Exercise directions - Would you reproduce the whole listing exactly, minus its images?

┏━━

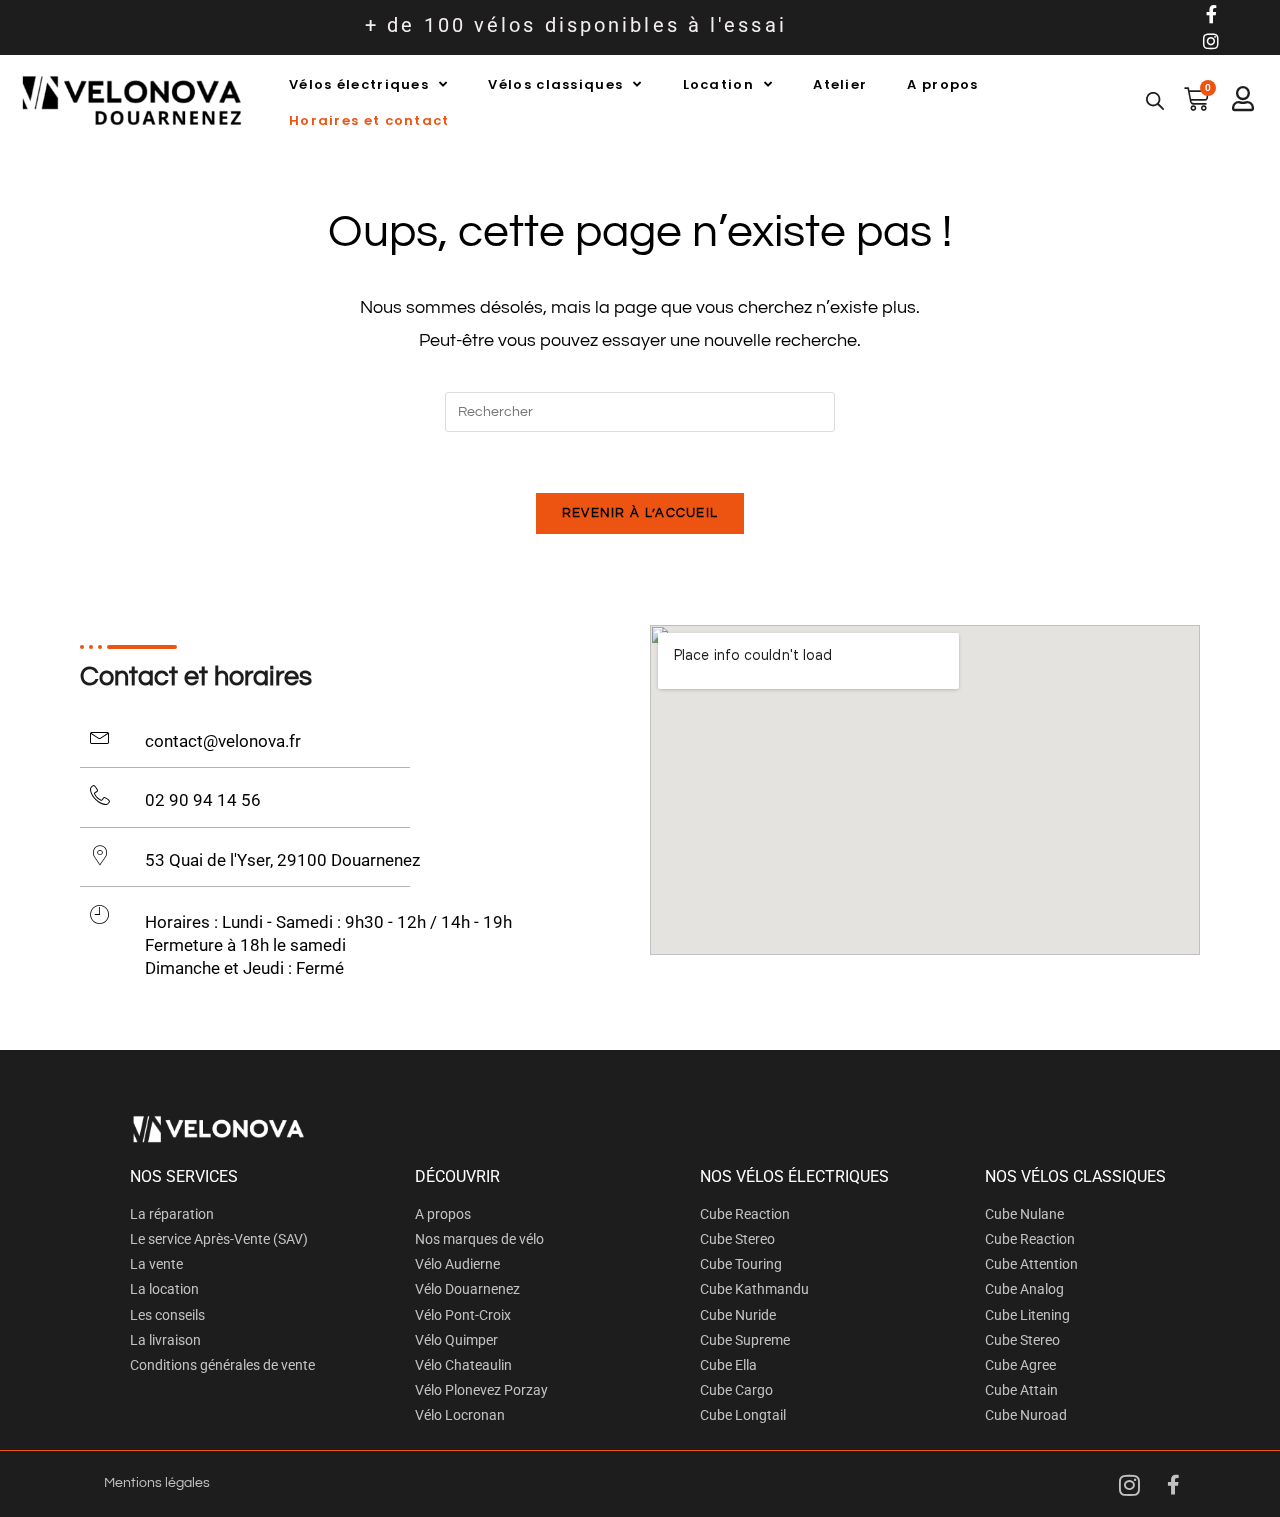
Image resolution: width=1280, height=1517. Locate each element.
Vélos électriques (359, 84)
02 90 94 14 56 (203, 800)
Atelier (840, 84)
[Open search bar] (1155, 101)
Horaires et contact (369, 120)
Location (718, 84)
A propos (942, 84)
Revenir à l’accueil (640, 513)
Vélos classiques (555, 84)
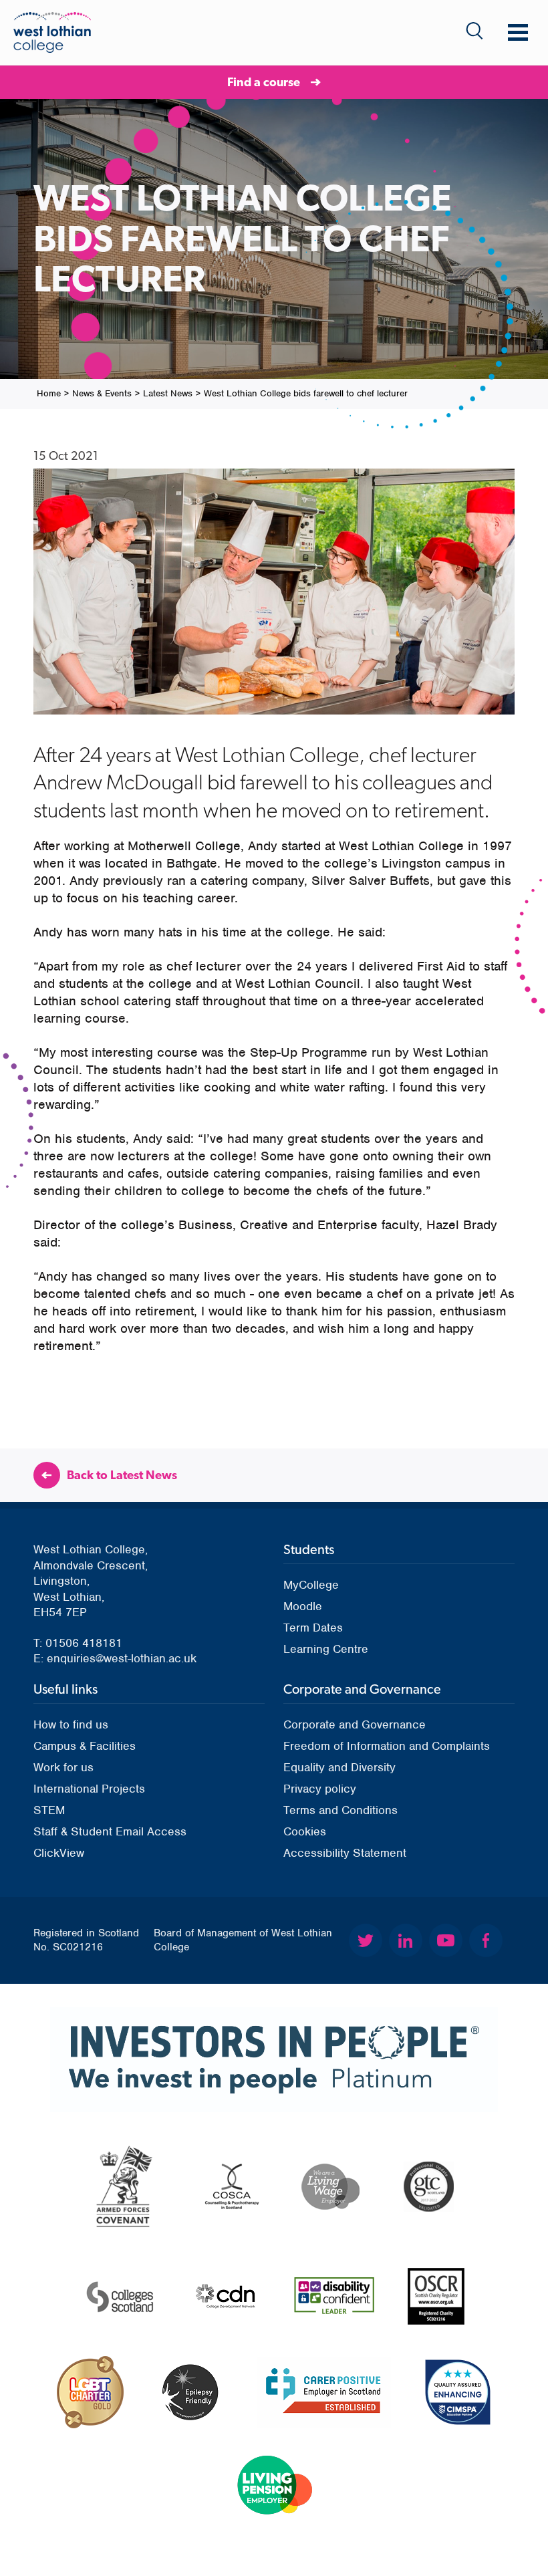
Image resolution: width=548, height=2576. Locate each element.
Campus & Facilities (84, 1745)
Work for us (63, 1767)
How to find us (70, 1724)
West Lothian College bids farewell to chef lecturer (306, 393)
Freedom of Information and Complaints (386, 1745)
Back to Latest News (122, 1475)
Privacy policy (319, 1788)
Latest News (167, 393)
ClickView (58, 1852)
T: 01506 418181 (77, 1643)
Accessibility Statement (344, 1852)
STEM (49, 1810)
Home (49, 393)
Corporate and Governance (354, 1724)
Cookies (304, 1831)
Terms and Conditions (340, 1810)
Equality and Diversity (339, 1767)
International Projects (89, 1788)
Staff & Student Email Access (109, 1831)
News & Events (102, 393)
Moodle (302, 1606)
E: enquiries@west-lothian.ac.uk (114, 1658)
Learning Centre (325, 1649)
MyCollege (311, 1584)
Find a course (263, 82)
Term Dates (313, 1627)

┗━━

Solution -
Image resolution: width=1280, height=1517. Locate each element.
Vélos électriques (359, 84)
02 90 94 14 56 (203, 800)
Atelier (840, 84)
[Open search bar] (1155, 101)
Horaires et contact (369, 120)
Location (718, 84)
A propos (942, 84)
Revenir à l’accueil (640, 513)
Vélos classiques (555, 84)
Image resolution: width=548, height=2576. Locate each element.
Campus & Facilities (84, 1745)
Work for us (63, 1767)
How to find us (70, 1724)
West Lothian College bids farewell to chef lecturer (306, 393)
Freedom of Information and Complaints (386, 1745)
Back to Latest News (122, 1475)
Privacy policy (319, 1788)
Latest News (167, 393)
ClickView (58, 1852)
T: 01506 418181 (77, 1643)
Accessibility Statement (344, 1852)
STEM (49, 1810)
Home (49, 393)
Corporate and Governance (354, 1724)
Cookies (304, 1831)
Terms and Conditions (340, 1810)
Equality and Diversity (339, 1767)
International Projects (89, 1788)
Staff & Student Email Access (109, 1831)
News & Events (102, 393)
Moodle (302, 1606)
E: enquiries@west-lothian.ac.uk (114, 1658)
Learning Centre (325, 1649)
MyCollege (311, 1584)
Find a course (263, 82)
Term Dates (313, 1627)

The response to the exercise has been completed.